-- Start of Text provided --
# Fresh air intake for wood insert is it worth the Effort?



## chipster314 (Dec 29, 2008)

Busy getting my fieplace ready for the insert. Block off plate, Hi temp wire to run power in from below, and possibly fresh air intake.

I have an older house so it is not exactly air tight.

So is it worth the while to try and get a fresh air intake hooked up into the opening. Not sure if there is a certain code that must be followed or material that must be used.


----------



## LLigetfa (Dec 29, 2008)

If you don't provide dedicated outside air, the air will come from cracks and crevices with a noticable draft.  Reduce the consumption of air and it reduces the cold drafts.

If you have a very leaky house and you plug up all the cold drafts but don't plug up where warm air is escaping, you will have a pressure deficit that can cause smoking issues and problems starting a draft in a cold chimney.


----------



## Dune (Dec 29, 2008)

Definitely worth it. Otherwise you are using already heated air for combustion, then sending it out the chimney.


----------



## burntime (Dec 30, 2008)
-- End of Text provided --
-- Start of Data shown --
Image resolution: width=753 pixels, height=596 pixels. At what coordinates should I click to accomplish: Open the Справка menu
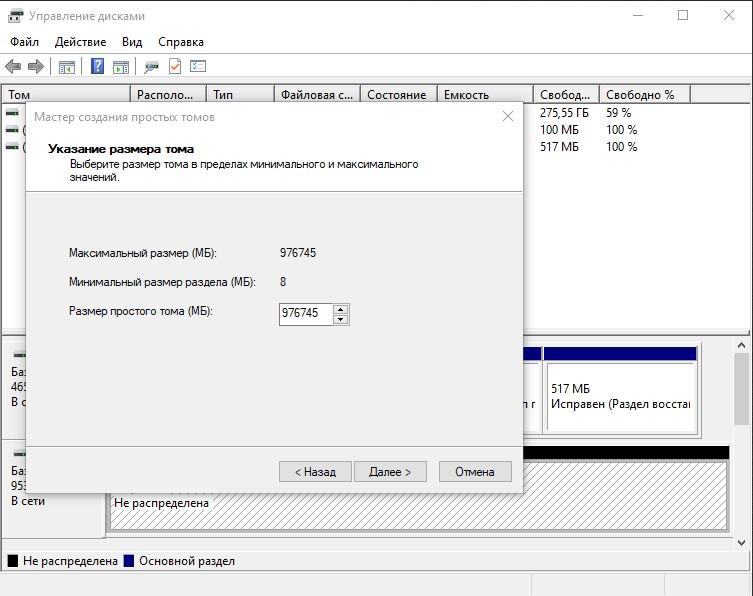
-- End of Data shown --
# Set problem 1
In the wood insert thread, condense the paragraph beginning "If you have a very leaky house" into one shorter sentence that keeps its main points.
# Set problem 2
From the wood insert thread, copy word for word the part that opens with the words containing "## chipster314 (Dec" and closes with "exactly air tight.".

# Exercise response 1
In a very leaky house, sealing the cold drafts while leaving warm-air leaks open creates a pressure deficit, which can cause smoking and trouble starting a draft in a cold chimney.

# Exercise response 2
## chipster314 (Dec 29, 2008)

Busy getting my fieplace ready for the insert. Block off plate, Hi temp wire to run power in from below, and possibly fresh air intake.

I have an older house so it is not exactly air tight.